Work to do:
Reproduce everything in the listing below from the line containing "Image resolution: width=1440, height=867." down to the final line, with every line unchanged.

*****

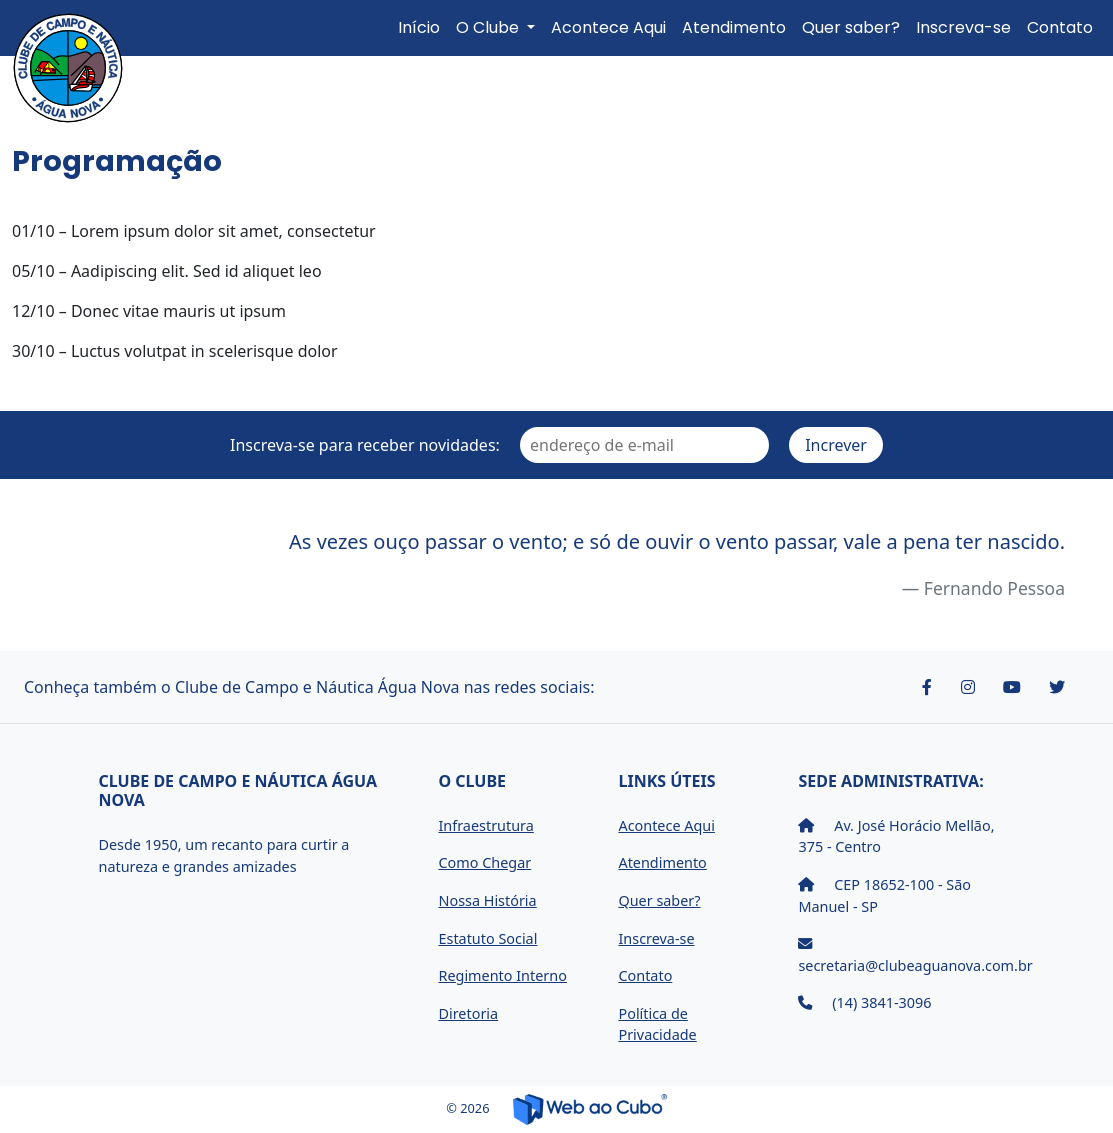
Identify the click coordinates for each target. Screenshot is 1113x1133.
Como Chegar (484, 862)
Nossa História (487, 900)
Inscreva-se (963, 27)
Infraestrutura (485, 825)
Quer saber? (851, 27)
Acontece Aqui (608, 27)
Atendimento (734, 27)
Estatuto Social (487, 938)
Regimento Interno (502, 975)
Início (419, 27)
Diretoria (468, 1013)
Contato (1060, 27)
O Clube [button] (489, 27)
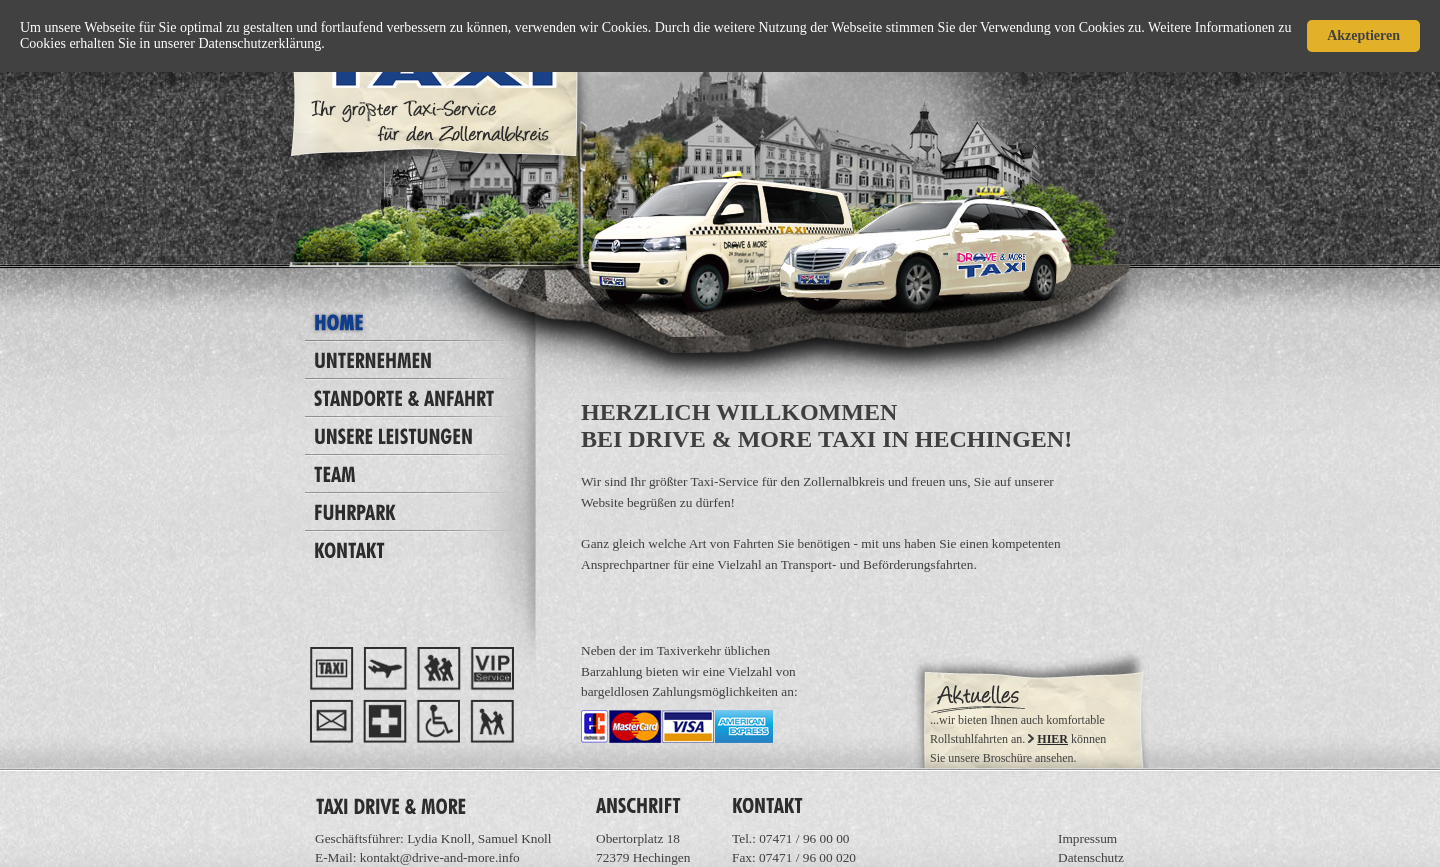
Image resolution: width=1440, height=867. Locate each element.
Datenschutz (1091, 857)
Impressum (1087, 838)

*****

Result for this exercise:
Image resolution: width=1440, height=867. Locate each element.
Datenschutz (1091, 857)
Impressum (1087, 838)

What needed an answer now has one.